Outre les références culturelles, le décès de certaines personnes vaccinées sous la contrainte nourri la méfiance populaire envers les méthodes françaises et contribua à alimenter certaines interprétations imputant ces morts d’Africains à une vengeance des vaincus des suffrages. La réaction de la population indigène face aux autorités prit diverses formes allant de la dissimulation des morts, au refus de se prêter aux actions médicales et à la résistance passive ou violente, aux mesures d’isolement et de dissémination militairement encadré.
- 2. LES APPORTS
Après 1950, la protection maternelle et infantile se modernise. Les centres sont créés dans les villes, le personnel compétant y est affecté. La protection des mères et celle des enfants enregistrent des progrès importants. Le programme élargi de vaccination initié par l’OMS renforce ces résultats. Au moment des indépendances, des dispositifs adaptés sont en place. On assiste également à une baisse de la mortalité qui entraine une augmentation de la population, l’éradication de certaines maladies comme la rougeole.

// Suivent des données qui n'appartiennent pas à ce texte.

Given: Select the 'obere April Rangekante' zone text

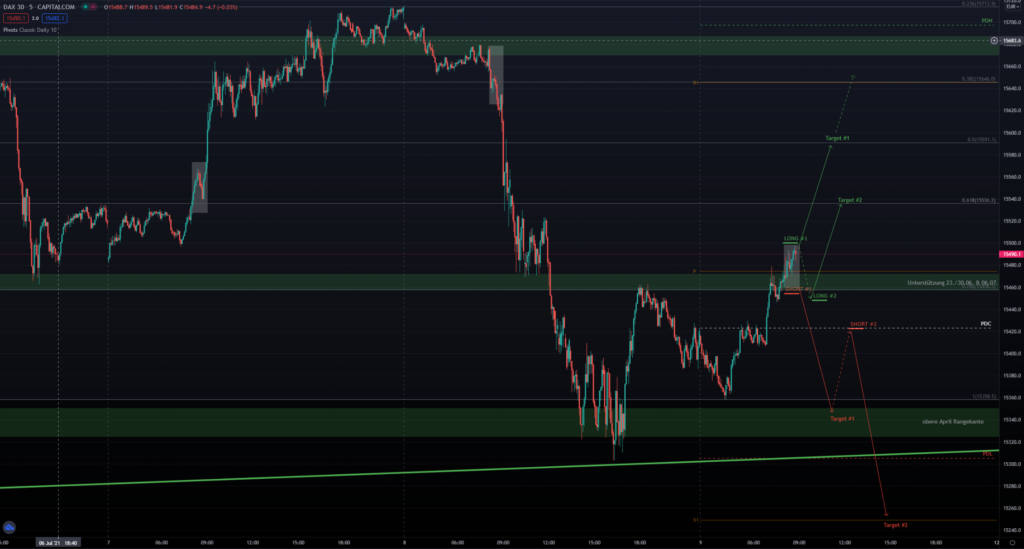Looking at the screenshot, I should [x=953, y=422].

Sur le plan économique, cette croissance démographique va permettre des avancées notables dans l’économie. En effet, une population nombreuse constitue une main d’œuvre importante et par conséquent entraine l’augmentation de la production agricole. En outre une population nombreuse permet aussi de récolter d’énormes impôts et procure une main d’œuvre pour le travail forcé, les corvées.
CONCLUSION
Mise en place en 1895, l’Afrique Occidentale Française (AOF) avait pour but de faciliter l’administration coloniale pour une meilleure exploitation de celle-ci. SI la colonisation a été largement bénéfique pour le colonisateur, il n’en demeure pas moins qu’elle a eu des aspects bénéfiques pour les peuples colonisés. Ces aspects bénéfiques se situent sur le plan social en l’occurrence l’éducation et la santé surtout. En effet, en ce qui concerne l’ aspect sanitaire, l’action coloniale a été d’un grand apport, car elle a permis la mise en place du système sanitaire et d’hygiène venant à bout de nombreuses maladies, même si elle en a aussi apporté d’autres.